- Brief -
What lines of the data hold the string "thumbnail"? Copy them all.

- Study material -
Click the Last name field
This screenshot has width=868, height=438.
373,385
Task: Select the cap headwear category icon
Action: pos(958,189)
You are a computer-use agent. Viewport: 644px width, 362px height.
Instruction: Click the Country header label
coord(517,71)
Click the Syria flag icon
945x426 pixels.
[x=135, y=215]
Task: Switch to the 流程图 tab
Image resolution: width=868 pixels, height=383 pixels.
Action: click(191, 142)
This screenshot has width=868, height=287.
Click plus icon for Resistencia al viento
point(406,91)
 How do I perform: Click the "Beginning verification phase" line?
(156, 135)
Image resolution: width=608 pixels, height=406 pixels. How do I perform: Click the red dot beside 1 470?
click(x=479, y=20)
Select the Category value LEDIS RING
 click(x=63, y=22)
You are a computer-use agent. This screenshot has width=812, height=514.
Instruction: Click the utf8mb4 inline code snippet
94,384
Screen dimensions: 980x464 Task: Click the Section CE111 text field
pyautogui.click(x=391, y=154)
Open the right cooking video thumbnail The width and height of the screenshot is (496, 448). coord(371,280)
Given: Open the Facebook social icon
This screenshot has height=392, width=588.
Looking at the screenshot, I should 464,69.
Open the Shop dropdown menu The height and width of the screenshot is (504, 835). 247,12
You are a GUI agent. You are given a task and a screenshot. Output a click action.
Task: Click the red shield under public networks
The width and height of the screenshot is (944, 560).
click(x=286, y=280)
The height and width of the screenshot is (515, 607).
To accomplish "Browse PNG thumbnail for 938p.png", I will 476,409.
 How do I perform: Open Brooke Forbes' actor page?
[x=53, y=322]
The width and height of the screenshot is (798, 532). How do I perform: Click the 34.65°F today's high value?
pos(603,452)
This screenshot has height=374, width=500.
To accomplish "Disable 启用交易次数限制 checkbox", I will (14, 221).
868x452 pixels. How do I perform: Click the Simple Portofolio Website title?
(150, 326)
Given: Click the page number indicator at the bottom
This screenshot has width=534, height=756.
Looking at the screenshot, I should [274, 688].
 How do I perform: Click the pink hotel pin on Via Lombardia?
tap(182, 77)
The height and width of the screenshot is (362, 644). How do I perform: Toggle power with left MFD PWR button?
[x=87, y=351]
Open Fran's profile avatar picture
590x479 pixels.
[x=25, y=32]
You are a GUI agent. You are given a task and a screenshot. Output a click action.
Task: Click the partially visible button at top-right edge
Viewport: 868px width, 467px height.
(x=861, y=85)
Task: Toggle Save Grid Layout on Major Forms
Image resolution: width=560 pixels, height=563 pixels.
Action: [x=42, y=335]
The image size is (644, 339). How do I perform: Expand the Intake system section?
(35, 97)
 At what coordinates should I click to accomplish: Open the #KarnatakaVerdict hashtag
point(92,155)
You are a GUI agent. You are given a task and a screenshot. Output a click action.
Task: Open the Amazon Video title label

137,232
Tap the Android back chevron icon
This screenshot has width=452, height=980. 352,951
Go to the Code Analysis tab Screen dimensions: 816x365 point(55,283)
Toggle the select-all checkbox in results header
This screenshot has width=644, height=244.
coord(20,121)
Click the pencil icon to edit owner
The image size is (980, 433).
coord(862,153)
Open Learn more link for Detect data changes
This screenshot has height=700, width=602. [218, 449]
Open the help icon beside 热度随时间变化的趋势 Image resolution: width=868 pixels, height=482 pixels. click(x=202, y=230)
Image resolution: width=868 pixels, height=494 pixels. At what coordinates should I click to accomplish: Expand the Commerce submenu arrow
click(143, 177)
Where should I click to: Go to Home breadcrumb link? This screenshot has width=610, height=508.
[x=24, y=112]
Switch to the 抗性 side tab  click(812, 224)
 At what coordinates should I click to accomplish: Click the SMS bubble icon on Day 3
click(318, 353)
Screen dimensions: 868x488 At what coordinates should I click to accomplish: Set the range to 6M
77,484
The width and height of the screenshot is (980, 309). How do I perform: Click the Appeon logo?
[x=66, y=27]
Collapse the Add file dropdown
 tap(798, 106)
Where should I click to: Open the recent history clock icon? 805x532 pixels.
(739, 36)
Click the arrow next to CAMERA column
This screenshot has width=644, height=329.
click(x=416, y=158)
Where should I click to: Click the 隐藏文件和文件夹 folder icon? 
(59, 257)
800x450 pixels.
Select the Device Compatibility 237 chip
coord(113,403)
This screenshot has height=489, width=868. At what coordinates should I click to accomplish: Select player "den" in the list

- Result -
Open the right cooking video thumbnail The width and height of the screenshot is (496, 448). coord(371,280)
To accomplish "Browse PNG thumbnail for 938p.png", I will 476,409.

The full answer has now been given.